Les particules d’azote émises frauduleusement par ces véhicules diesel sont responsables de maladies respiratoires et cardiovasculaires, de diabètes et de cancers. Les chercheurs estiment à 3 millions le nombre de véhicules concernés encore en circulation. S’ils ne sont pas remplacés ou rappelés pour être mis aux normes, le bilan entre 2009 (date des premières mises en circulation frauduleuses) et 2040 pourrait être de 24 000 morts en France, et 205 000 décès prématurés à l’échelle de l’Union européenne et du Royaume-Uni.
Environ 26 000 nouveaux cas d’asthme chez les enfants seraient également causés par cette pollution supplémentaire entre 2009 et 2040, rien qu’en France, et 152 000 à l’échelle européenne. Le coût économique sur la période est estimé à 1 200 milliards d’euros.
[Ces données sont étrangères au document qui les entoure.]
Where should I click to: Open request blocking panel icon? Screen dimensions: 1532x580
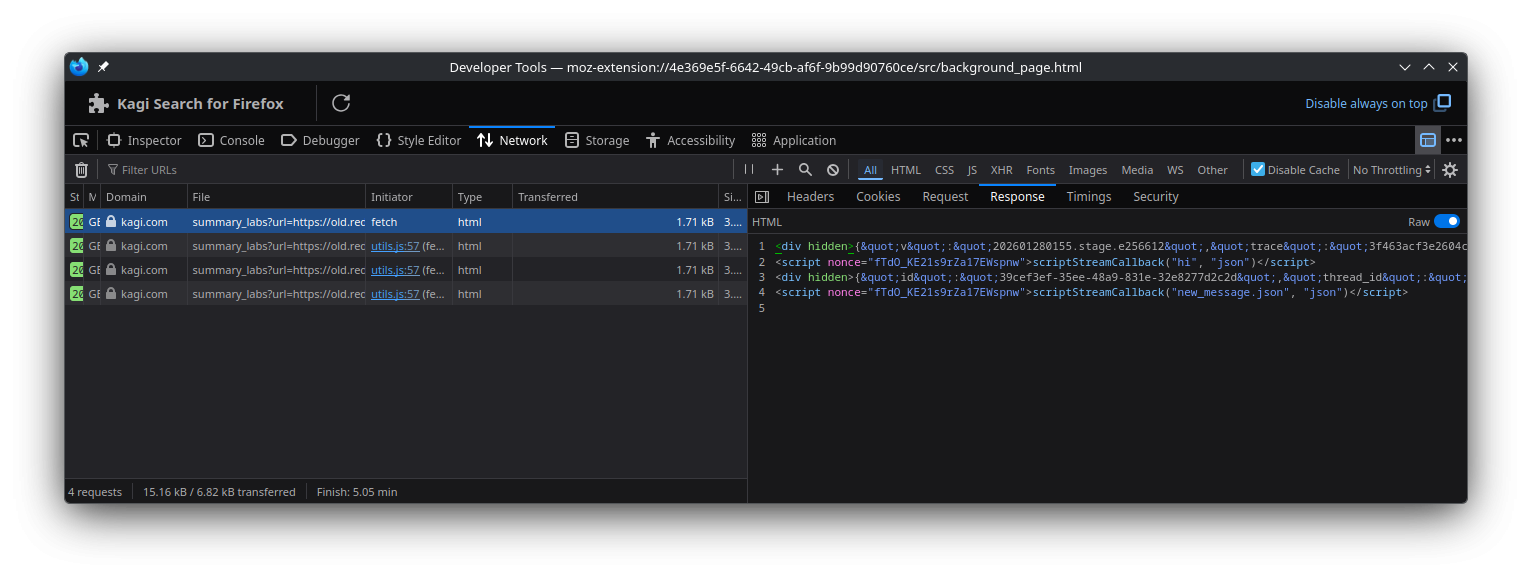pyautogui.click(x=833, y=170)
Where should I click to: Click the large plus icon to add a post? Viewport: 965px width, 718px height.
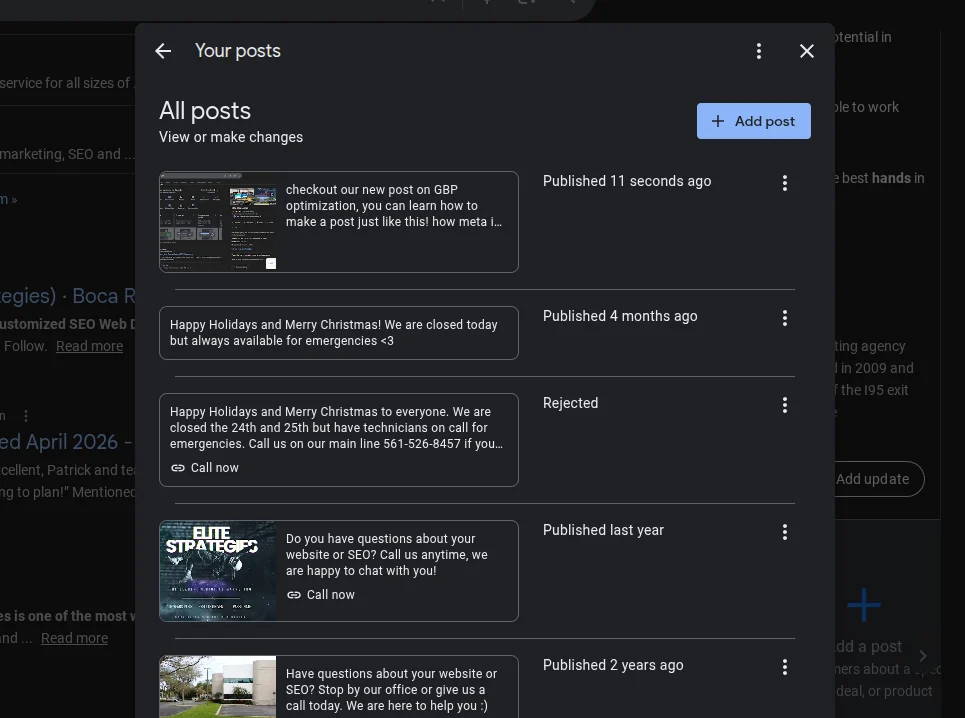coord(863,605)
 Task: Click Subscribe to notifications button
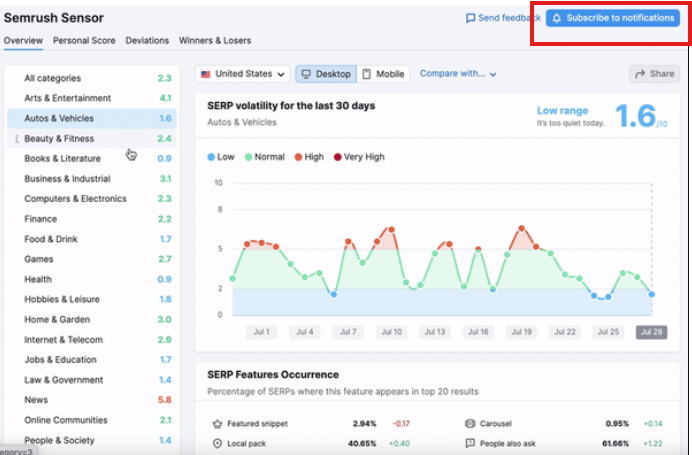coord(614,18)
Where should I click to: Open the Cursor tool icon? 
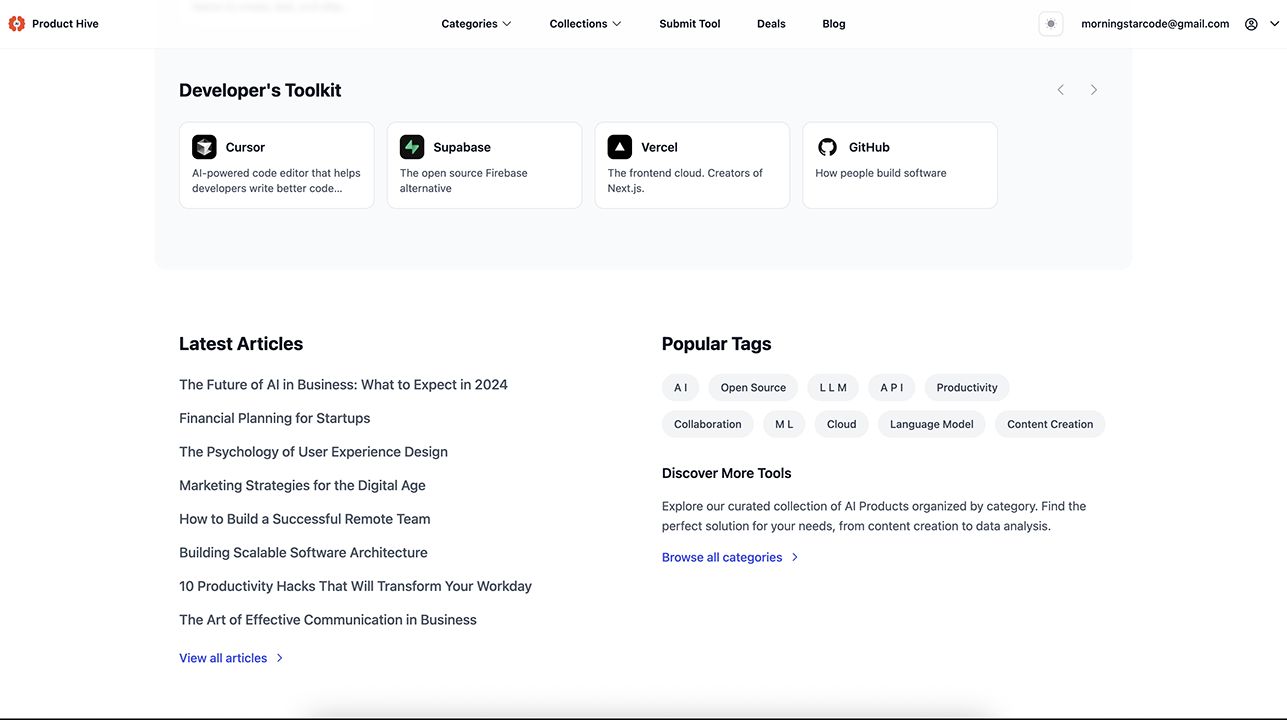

Et encore, en prenant en compte l’ensemble des émissions polluantes de ces véhicules (et non pas seulement la part frauduleuse de ces émissions), le Crea estime le bilan possible d’ici 2040 à 300 000 décès prématurés et 2 000 milliards d’euros de coût économique.
« Une intervention immédiate des gouvernements et des constructeurs automobiles, telle qu’une enquête et un rappel des véhicules suspectés d’utiliser des dispositifs d’invalidation interdits, pourrait réduire les dommages futurs et permettre des avantages sanitaires et économiques significatifs », conclut l’étude.